= Provided text =

>>>>>

A coming 9th grader, spelling comfortably at a 4th grade level...

 

I'd start with book 1; it is for grade 4 and up, and that way you get comfortable with the method of the book while working with easier words. Plus, the vowel patterns / syllable rules are simple and give the student a lot of success.

 

You can do 1 or 2 pages a day (depending on how well your student clicks with the concept for that lesson). Even at 1 page a day, you will easily get through a book in less than a year, so I recommend buying 2 books per year. And yes, you really do need the teacher books, as a number of exercises have the parent dictate a series of syllables to the student, and those lists of syllables (and all answers) are in the teacher book.

 

BTW -- your description of DS's spelling is classic dyslexia; our DS spelled very similarly. As a result, I highly recommend doing some additional types of spelling activities with your DS each day (about 15 min), to do two things:

 

1. strengthen his weak sequential memory and processing

2. use his visual strength -- use visual clues to help him focus on / think about / memorize word spelling and see patterns

 

 

1 - a.) daily: out loud practice

Out loud spelling back and forth of spelling words to strengthen weak sequential memory / processing. Idea from Andrew Pudewa lecture and his Phonetic Zoo -- see Pudewa's 22:30 minutes discussion on Spelling and the Brain (if short on time, the heart of the concept runs from 5:15 thru 15:40 -- right after 15:40 he talks for about 2 minutes about his reading/spelling experiences with his own dyslexic son).

 

You clearly say the word aloud, spell it (syllable by syllable if that helps), and toss the child a bean bag (or other item) ie toy; then the student says the word/spells it correctly, and tosses the beanbag. The beanie toss helps keep him focused and mentally prepared. *Immediately* stop and correct any misspelling by spelling it aloud correctly several times and have the student spell it correctly by looking at it and reading it letter by letter several times. Hearing the letters in correct sequential order really helps cement correct spelling in the mind.

 

1 - b.) 2x/week: dictate sentences

Dictate 5 short sentences, (slowly, one at a time) each with 2-3 spelling words in them for student to practice simultaneous thinking/writing/spelling. Have the student say each word and spell aloud as writing the word for reinforcement of auditory sequencing of the spelling.

<<<<<

= Supplied material =

>>>>>

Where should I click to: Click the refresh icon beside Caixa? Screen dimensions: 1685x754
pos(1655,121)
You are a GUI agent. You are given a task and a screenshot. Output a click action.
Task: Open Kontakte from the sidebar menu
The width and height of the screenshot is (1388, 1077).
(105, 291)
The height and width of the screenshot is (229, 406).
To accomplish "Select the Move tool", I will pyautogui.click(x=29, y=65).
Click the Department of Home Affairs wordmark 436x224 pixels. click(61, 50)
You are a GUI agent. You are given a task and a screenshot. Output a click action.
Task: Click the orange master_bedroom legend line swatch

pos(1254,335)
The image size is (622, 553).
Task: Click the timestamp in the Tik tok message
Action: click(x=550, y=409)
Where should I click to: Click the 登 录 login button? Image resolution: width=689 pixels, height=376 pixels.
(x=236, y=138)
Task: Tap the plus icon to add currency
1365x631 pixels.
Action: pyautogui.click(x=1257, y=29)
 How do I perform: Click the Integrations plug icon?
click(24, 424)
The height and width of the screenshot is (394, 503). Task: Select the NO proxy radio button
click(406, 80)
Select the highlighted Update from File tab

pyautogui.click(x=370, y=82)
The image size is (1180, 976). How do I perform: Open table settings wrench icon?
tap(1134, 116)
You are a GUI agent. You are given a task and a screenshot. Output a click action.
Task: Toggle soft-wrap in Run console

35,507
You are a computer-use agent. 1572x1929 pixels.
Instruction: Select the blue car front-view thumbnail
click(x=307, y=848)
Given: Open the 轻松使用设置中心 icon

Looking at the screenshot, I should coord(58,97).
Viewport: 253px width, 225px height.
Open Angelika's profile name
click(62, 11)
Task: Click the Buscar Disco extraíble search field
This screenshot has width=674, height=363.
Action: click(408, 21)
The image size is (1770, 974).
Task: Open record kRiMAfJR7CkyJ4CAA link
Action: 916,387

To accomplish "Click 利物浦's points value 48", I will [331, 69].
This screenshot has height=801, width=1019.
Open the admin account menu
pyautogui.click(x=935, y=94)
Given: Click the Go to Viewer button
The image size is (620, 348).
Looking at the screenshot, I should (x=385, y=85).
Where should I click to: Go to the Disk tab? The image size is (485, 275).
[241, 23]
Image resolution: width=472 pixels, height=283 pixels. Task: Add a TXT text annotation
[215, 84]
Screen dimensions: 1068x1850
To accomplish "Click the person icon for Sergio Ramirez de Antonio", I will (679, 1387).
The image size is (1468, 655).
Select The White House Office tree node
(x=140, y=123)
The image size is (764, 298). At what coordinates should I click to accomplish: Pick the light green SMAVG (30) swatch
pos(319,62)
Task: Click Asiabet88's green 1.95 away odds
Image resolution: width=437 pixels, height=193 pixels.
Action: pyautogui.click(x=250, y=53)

<<<<<

= Problems to work on =
a - Reproduce everything in the spelling advice from "1 - b.) 2x/week: dictate" down to "of the spelling.".
b - According to the spelling advice, which part of Pudewa's discussion holds the heart of the concept?
The data has nothing to do with the spelling advice.

= Responses to the tasks =
a -
1 - b.) 2x/week: dictate sentences

Dictate 5 short sentences, (slowly, one at a time) each with 2-3 spelling words in them for student to practice simultaneous thinking/writing/spelling. Have the student say each word and spell aloud as writing the word for reinforcement of auditory sequencing of the spelling.

b - The section from 5:15 through 15:40.